Kementan: Pemanfaatan Lahan Rawa di Kalteng Butuh Rp 2 T
Pemerintah akan memanfaatkan lahan rawa dengan total luas 164.598 hektare
REPUBLIKA.CO.ID, JAKARTA -- Kementerian Pertanian (Kementan) mencatat rencana pemerintah untuk memanfaatkan lahan rawa di Kalimantan Tengah sebagai lahan produktif pertanian membutuhkan anggaran setidaknya Rp 2,55 triliun.
Menteri Pertanian Syahrul Yasin Limpo menyebutkan pemerintah akan memanfaatkan lahan rawa dengan total luas 164.598 hektare di Kalimantan Tengah (Kalteng) sebagai lahan persawahan guna menambah produktivitas tanaman dalam upaya menjaga ketahanan pangan.
"Intinya, lahan ini akan menjadi food estate,artinya bukan hanya padi di situ, bisa ada sayuran, digabung dengan hewan ternak. Kita berharap ini menjadi bagian dari sistem pertanian modern," katanya dalam webinar yang digelar oleh IPB di Jakarta, Selasa (9/6).
Syahrul merinci bahwa total luas lahan 164.598 hektare tersebut tersebar di 11 kabupaten/kota, yakni Gunung Mas, Katingan, Kotawaringin Barat, Sukamara, Seruyan, Palangkaraya, Barito Utara, Barito Selatan, Barito Timur, Kapuas dan Pulang Pisau.

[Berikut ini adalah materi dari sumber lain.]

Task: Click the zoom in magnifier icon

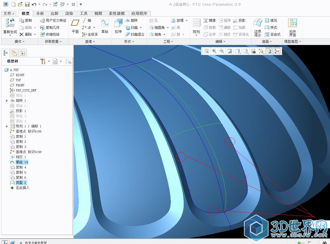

Dari total luas lahan tersebut, terdapat lahan intensifikasi seluas 85.456 hektare. Lahan intensifikasi merupakan lahan yang sudah ada (eksisting), namun masih membutuhkan bantuan sarana produksi (saprodi).
Sementara itu, lahan ekstensifikasi atau lahan perluasan baru yang masih membutuhkan penggarapan luasnya mencapai 79.142 hektare.
Adapun biaya yang dibutuhkan untuk pemanfaatan lahan rawa menjadi area sawah produktif, yakni sebesar Rp 5,44 juta per hektare, sehingga total kebutuhan anggaran untuk rencana tersebut sebesar Rp 2,55 triliun.
Biaya tersebut mencakup bantuan sarana produksi yang dibutuhkan untuk lahan rawa yang memiliki kondisi lahan berbeda dengan lahan konvensional. Jenis saprodi yang dibutuhkan, yakni dolomit, benih, pupuk Urea, pupuk NPK, pupuk hayati, herbisida, dan pengolahan lahan.
Mentan Syahrul menjelaskan Presiden Joko Widodo telah memerintahkan percepatan pemanfaatan lahan rawa tersebut, setelah Badan Pangan dan Pertanian Dunia (FAO) memperingati akan ancaman krisis pangan akibat kemarau panjang pada tahun ini.
"Presiden telah meminta agar (proyek ini) dipercepat dan di sini kita akan mengundang expert (ahli) dari perguruan tinggi," kata Syahrul.